_To do_
Repeat every record exactly as written.

Stored items

================================

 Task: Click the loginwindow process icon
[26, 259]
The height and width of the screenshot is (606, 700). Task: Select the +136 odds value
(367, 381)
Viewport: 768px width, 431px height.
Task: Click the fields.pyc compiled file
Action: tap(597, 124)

================================

_Response area_
 Task: Click the loginwindow process icon
[26, 259]
The height and width of the screenshot is (606, 700). Task: Select the +136 odds value
(367, 381)
Viewport: 768px width, 431px height.
Task: Click the fields.pyc compiled file
Action: tap(597, 124)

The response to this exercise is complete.